Gli scacchi diventano materia scolastica

Garry Kasparov durante una gara di scacchi (Foto: Vladímir Viatkin/RIA Novosti)

Garry Kasparov durante una gara di scacchi (Foto: Vladímir Viatkin/RIA Novosti)

Non solo su videogiochi e Internet: Garry Kasparov sale in cattedra e porta il suo sport tra i piccoli studenti europei, italiani compresi

Una scacchiera per allenare l’intelletto degli studenti europei. Stimolarne l’apprendimento. Con re, alfieri, torri che danno scacco matto alle differenze sociali. Garry Kasparov è uno dei più grandi campioni di scacchi di tutti i tempi.

Campione del mondo nell’Urss dal 1985 al 1991 e da allora sino al 2000 per la Russia. Il fuoriclasse che nel 1997 appassionava il mondo sfidando un computer, il Deep Blue dell’Ibm, vincendolo, per poi perdere la rivincita.

Per lui, anche un videogioco per Playstation, “Virtual Kasparov”, con l’indicazione di tutti trucchi più importanti per superare l’avversario. Dal joystick ai banchi, da circa un anno Kasparov si è impegnato in un programma europeo, “Chess in School” per portare l’insegnamento degli scacchi nelle scuole pubbliche. Un progetto realizzato dalla fondazione scacchi che porta il suo nome e dalla federazione europea scacchi. E poi battezzato nel marzo 2012 dal Parlamento europeo per l’introduzione nei sistemi scolastici nazionali.
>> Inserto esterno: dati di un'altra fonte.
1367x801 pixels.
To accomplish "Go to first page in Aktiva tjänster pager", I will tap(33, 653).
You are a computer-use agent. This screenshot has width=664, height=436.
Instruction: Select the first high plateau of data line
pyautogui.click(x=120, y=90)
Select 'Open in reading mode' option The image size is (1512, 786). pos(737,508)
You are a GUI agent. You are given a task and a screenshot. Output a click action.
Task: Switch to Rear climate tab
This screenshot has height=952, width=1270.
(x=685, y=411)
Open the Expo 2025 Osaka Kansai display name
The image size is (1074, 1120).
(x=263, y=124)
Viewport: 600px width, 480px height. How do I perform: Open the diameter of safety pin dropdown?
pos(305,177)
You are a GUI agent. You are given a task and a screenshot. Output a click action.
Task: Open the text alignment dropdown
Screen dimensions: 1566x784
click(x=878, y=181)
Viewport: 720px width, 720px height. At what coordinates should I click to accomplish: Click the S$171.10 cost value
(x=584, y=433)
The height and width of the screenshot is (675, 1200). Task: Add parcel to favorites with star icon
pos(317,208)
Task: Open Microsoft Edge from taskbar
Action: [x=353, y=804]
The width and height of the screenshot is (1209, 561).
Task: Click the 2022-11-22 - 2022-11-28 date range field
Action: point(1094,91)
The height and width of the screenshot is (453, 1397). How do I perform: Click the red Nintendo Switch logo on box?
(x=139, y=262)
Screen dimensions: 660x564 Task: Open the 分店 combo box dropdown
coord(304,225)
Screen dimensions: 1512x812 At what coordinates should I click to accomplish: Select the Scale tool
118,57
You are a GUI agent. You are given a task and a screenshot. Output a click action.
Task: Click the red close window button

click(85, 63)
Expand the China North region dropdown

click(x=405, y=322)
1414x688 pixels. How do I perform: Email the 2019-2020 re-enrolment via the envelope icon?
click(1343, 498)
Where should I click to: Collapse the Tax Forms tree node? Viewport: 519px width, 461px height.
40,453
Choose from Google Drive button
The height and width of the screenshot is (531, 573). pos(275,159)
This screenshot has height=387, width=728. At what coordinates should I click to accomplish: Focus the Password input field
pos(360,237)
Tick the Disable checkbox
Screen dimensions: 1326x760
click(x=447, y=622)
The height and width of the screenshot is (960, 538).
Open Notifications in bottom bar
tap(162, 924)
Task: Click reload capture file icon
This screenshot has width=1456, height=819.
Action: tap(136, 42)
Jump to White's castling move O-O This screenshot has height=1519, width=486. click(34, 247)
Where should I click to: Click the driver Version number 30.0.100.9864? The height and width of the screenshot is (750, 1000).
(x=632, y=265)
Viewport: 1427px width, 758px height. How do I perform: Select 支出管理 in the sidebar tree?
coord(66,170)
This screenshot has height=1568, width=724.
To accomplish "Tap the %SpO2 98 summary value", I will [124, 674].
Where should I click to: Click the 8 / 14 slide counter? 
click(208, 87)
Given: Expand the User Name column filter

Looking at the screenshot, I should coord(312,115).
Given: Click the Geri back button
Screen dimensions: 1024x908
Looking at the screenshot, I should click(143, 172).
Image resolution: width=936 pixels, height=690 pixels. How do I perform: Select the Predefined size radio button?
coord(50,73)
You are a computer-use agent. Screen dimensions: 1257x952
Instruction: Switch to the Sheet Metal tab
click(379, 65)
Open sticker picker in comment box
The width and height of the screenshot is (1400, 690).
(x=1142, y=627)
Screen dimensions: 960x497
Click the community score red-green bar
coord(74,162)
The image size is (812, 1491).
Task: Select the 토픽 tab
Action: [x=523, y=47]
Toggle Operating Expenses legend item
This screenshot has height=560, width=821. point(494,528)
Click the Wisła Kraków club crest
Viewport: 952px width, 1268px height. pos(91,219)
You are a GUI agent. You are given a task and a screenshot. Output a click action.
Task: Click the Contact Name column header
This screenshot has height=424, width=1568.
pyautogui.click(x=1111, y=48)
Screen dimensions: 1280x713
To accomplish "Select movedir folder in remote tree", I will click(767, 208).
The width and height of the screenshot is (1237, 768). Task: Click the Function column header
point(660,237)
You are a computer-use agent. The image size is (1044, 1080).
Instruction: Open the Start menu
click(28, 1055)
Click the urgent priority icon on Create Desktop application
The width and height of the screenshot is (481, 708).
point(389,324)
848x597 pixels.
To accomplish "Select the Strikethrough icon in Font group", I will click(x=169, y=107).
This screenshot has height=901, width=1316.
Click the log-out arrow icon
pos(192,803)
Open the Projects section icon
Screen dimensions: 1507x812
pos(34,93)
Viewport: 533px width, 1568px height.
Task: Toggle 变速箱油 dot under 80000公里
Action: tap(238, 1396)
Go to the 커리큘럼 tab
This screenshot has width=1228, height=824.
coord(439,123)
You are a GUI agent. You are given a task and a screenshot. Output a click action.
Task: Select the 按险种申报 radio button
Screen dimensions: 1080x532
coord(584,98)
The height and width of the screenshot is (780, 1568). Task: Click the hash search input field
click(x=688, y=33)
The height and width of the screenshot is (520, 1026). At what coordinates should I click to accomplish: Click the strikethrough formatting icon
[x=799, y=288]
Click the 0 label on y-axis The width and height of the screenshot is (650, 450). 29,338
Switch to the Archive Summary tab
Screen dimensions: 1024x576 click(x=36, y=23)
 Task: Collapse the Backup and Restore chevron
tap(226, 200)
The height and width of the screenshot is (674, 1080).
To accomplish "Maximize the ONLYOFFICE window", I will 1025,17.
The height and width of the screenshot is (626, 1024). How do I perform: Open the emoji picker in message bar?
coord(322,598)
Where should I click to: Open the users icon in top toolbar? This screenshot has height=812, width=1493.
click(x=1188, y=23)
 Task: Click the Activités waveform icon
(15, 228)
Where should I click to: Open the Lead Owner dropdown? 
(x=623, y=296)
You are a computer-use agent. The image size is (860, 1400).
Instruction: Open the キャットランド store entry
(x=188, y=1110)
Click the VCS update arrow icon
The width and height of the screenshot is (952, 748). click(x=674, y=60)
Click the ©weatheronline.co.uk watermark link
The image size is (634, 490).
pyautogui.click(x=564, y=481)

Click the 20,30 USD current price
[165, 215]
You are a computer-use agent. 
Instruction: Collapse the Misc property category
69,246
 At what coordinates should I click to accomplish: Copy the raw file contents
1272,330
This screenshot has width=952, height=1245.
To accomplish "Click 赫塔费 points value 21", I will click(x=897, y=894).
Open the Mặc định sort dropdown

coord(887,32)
Partendo dai risultati dell’utilizzo della scacchiera per il processo evolutivo dei ragazzi negli Stati Uniti (il rendimento delle classi americane in cui è stato inserito l’insegnamento degli scacchi era superiore rispetto a quelle che non aderivano al progetto), Kasparov sostiene che il suo sport non fa differenze di religione, razza, reddito, ceto sociale.

Negli ultimi giorni, il mito degli scacchi è stato in Georgia. Nel Paese caucasico, una delle realtà in cui è più forte l’influenza di computer e Internet, è stato predisposto un piano sperimentale da avviare in cento istituti scolastici pubblici. Un programma tradotto in lingua georgiana e già inserito nel percorso curriculare degli studenti.

Li aiuta nel percorso scolastico - racconta Kasparov – e ha un grande impatto sociale, integrando ragazzi provenienti da ceti diversi. Inoltre, cosa molto importante in un momento di crisi, è un gioco economico”.

E prima del tour georgiano, Kasparov era stato in Germania, Slovenia, Estonia. Con la speranza di ottenere un sostegno forte dell’Unione Europea per portare gli scacchi nelle aule scolastiche dei 27 Paesi membri. Italia inclusa.